◆ Request ◆
Rewrite the lines below as a JSON list of strings, with one string for each line and no blank lines. Leave the pictures out of the answer.

◆ Extracted data ◆
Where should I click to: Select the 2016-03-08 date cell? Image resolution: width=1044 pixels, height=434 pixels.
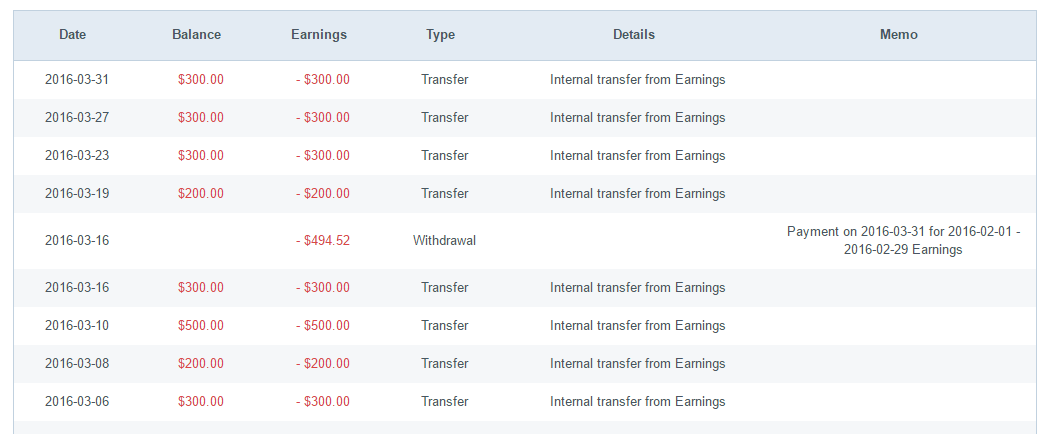(x=77, y=363)
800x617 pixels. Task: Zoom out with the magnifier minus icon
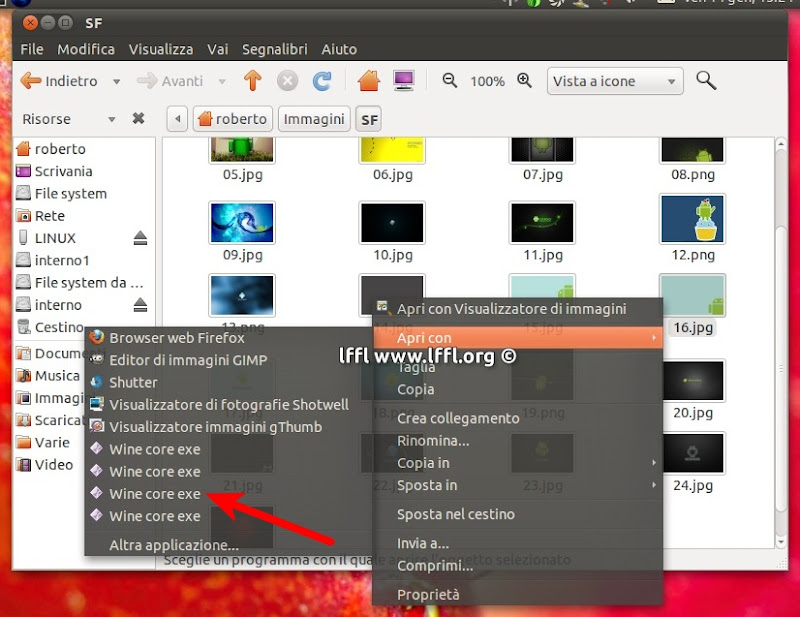[450, 81]
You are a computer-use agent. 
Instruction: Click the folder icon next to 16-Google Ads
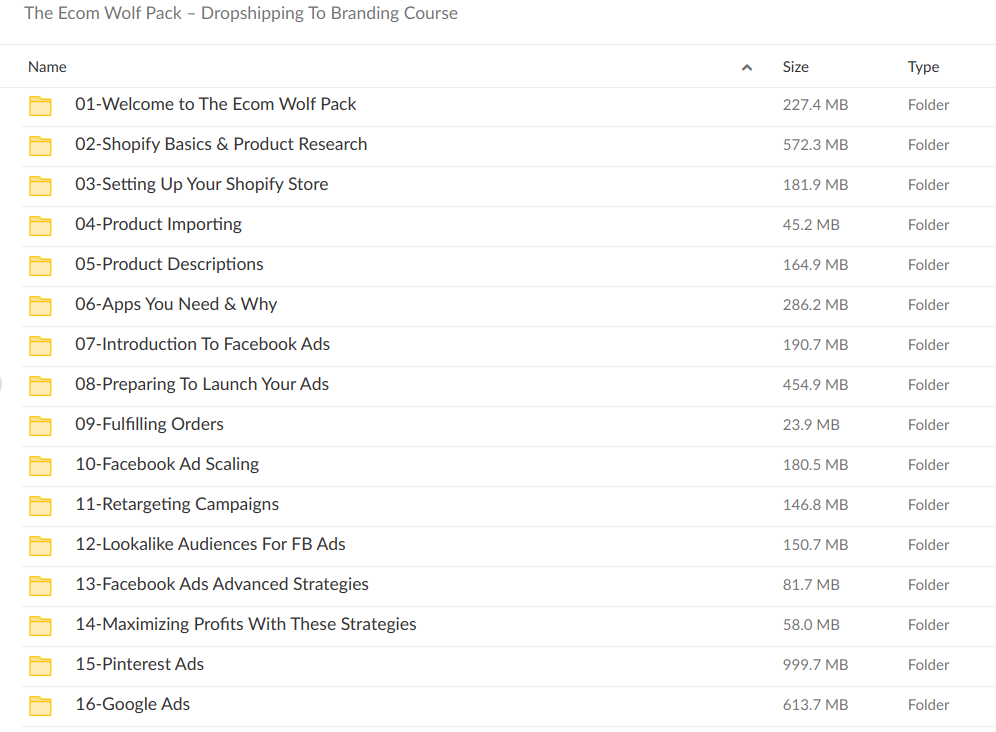point(40,704)
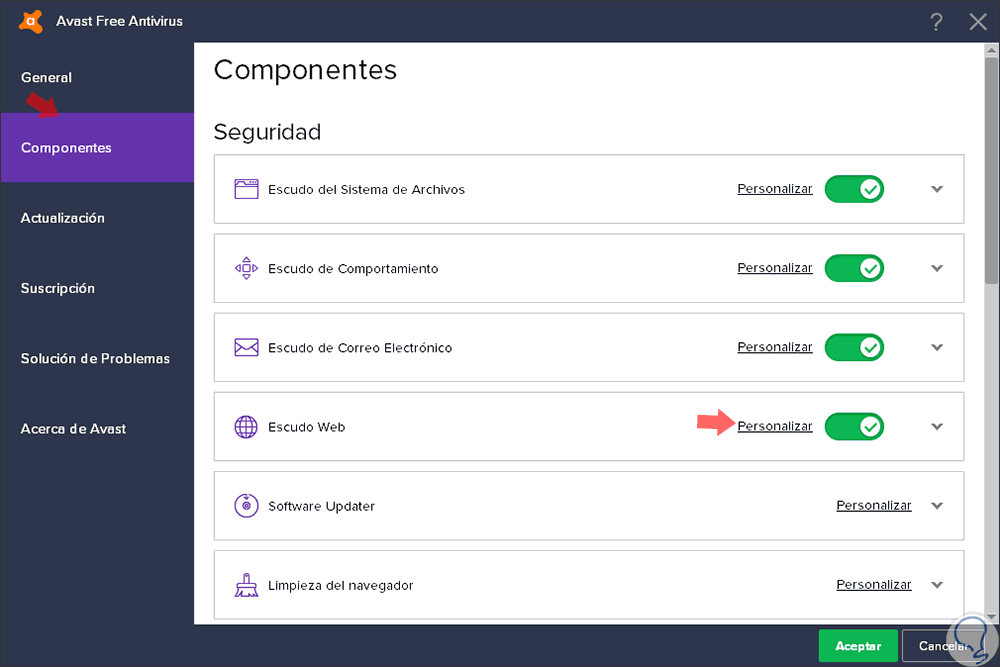Toggle the Escudo de Correo Electrónico switch

854,347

◆ Solution to this problem ◆
[
  "Where should I click to: Select the 2016-03-08 date cell? Image resolution: width=1044 pixels, height=434 pixels.",
  "(x=77, y=363)",
  "800x617 pixels. Task: Zoom out with the magnifier minus icon",
  "[450, 81]",
  "You are a computer-use agent. ",
  "Instruction: Click the folder icon next to 16-Google Ads",
  "point(40,704)",
  "Toggle the Escudo de Correo Electrónico switch",
  "854,347"
]